Data extracted from a collection:
-- -- --

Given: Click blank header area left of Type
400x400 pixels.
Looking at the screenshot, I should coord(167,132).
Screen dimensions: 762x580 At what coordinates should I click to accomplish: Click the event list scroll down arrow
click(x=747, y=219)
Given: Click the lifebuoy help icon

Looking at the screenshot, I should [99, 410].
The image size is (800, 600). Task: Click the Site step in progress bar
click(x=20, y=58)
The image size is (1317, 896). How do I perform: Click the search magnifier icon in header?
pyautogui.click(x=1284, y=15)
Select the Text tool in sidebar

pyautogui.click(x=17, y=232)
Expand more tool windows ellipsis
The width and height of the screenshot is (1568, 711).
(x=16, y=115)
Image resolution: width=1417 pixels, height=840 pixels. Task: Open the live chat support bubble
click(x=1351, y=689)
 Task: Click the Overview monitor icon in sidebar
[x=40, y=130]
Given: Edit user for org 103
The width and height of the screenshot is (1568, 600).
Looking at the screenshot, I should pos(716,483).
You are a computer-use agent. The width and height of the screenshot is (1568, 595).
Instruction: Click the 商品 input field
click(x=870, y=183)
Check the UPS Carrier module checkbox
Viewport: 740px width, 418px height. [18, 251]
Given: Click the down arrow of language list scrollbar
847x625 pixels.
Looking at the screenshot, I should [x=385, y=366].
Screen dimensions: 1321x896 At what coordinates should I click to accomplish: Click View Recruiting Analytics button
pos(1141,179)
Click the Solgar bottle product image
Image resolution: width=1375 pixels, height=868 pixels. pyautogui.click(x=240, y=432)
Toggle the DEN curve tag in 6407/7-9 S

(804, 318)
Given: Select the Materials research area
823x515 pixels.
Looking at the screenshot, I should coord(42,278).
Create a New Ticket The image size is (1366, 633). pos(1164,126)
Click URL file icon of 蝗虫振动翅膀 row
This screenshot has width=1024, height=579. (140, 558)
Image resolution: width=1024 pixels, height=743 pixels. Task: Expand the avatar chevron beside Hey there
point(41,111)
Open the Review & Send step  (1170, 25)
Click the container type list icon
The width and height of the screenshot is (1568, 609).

-- -- --

### [Task to carry out]
Up to and including the last line of the records above, print exactly every line from the one that contains "Select the Text tool in sidebar" onward.

### [Exercise output]
Select the Text tool in sidebar

pyautogui.click(x=17, y=232)
Expand more tool windows ellipsis
The width and height of the screenshot is (1568, 711).
(x=16, y=115)
Image resolution: width=1417 pixels, height=840 pixels. Task: Open the live chat support bubble
click(x=1351, y=689)
 Task: Click the Overview monitor icon in sidebar
[x=40, y=130]
Given: Edit user for org 103
The width and height of the screenshot is (1568, 600).
Looking at the screenshot, I should pos(716,483).
You are a computer-use agent. The width and height of the screenshot is (1568, 595).
Instruction: Click the 商品 input field
click(x=870, y=183)
Check the UPS Carrier module checkbox
Viewport: 740px width, 418px height. [18, 251]
Given: Click the down arrow of language list scrollbar
847x625 pixels.
Looking at the screenshot, I should [x=385, y=366].
Screen dimensions: 1321x896 At what coordinates should I click to accomplish: Click View Recruiting Analytics button
pos(1141,179)
Click the Solgar bottle product image
Image resolution: width=1375 pixels, height=868 pixels. pyautogui.click(x=240, y=432)
Toggle the DEN curve tag in 6407/7-9 S

(804, 318)
Given: Select the Materials research area
823x515 pixels.
Looking at the screenshot, I should coord(42,278).
Create a New Ticket The image size is (1366, 633). pos(1164,126)
Click URL file icon of 蝗虫振动翅膀 row
This screenshot has width=1024, height=579. (140, 558)
Image resolution: width=1024 pixels, height=743 pixels. Task: Expand the avatar chevron beside Hey there
point(41,111)
Open the Review & Send step  (1170, 25)
Click the container type list icon
The width and height of the screenshot is (1568, 609).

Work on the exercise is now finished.